If you think that the protests in Chile are an isolated case, that they were the result of an isolated episode generated by the rise in the price of the metro ticket, or that they were due to some kind of conspiracy, you’re wrong. I have just had the opportunity to give a class to a group of Chilean executives who explained to me that the protests are due to the collapse of an entire system of economic management based on a failed experiment using profoundly simplistic measurements. Chile’s problems will not be resolved through short-term measures, they said, but instead will require rebuilding the entire economic system.

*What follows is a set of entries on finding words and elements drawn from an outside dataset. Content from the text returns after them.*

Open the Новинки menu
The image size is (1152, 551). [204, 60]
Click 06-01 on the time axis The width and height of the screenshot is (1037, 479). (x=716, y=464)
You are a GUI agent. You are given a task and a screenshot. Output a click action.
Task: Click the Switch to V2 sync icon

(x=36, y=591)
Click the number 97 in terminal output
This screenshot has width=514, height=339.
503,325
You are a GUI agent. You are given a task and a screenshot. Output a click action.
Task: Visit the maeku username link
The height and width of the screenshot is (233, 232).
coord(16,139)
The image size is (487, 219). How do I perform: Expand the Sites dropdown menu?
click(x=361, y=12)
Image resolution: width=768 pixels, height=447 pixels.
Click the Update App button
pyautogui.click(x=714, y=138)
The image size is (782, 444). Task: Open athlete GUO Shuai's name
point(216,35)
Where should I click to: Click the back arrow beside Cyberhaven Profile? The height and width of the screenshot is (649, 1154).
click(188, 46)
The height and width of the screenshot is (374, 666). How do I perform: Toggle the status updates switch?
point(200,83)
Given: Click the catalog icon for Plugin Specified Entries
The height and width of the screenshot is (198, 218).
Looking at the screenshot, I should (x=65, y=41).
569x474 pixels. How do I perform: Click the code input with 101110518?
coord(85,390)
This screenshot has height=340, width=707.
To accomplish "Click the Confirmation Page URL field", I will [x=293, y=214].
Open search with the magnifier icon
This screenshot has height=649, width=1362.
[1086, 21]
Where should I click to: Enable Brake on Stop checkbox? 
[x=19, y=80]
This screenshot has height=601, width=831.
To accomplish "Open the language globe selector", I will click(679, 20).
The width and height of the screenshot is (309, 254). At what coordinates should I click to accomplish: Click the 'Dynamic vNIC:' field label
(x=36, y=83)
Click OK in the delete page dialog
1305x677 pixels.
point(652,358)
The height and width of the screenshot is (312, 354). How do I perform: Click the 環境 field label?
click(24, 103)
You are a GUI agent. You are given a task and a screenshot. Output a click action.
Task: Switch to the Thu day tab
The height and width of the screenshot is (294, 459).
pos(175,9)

As Davies’ article illustrates, only the Chicago Boys, many of them now in their eighties, refuse to accept what was wrong with their approach, instead preferring to blame the current crisis on some kind of conspiracy. If you share their views, you need to take a long hard look at what’s going on in Chile. Half the world is nervously observing how events are unfolding there, fearful that similar protests will spread to other developed economies where inequality is rising rapidly. Calls to reduce inequality and create fairer societies are no longer coming solely from the left, but from prestigious economists, from The Economist, from the Business Roundtable and from the Democratic Party.
In a society in which technology makes it possible to generate ever greater productivity and wealth, and in which jobs are increasingly being carried out by machines, only the construction of systems that provide appropriate distribution of profits will work in the long term. If technology increases inequality, it simply becomes the lubricant that greases the slippery slope toward protest and disorder.
Time and again history has shown us that when inequality becomes unsustainable, even the most powerful republics fall. Let’s learn from history, which is what it’s there for.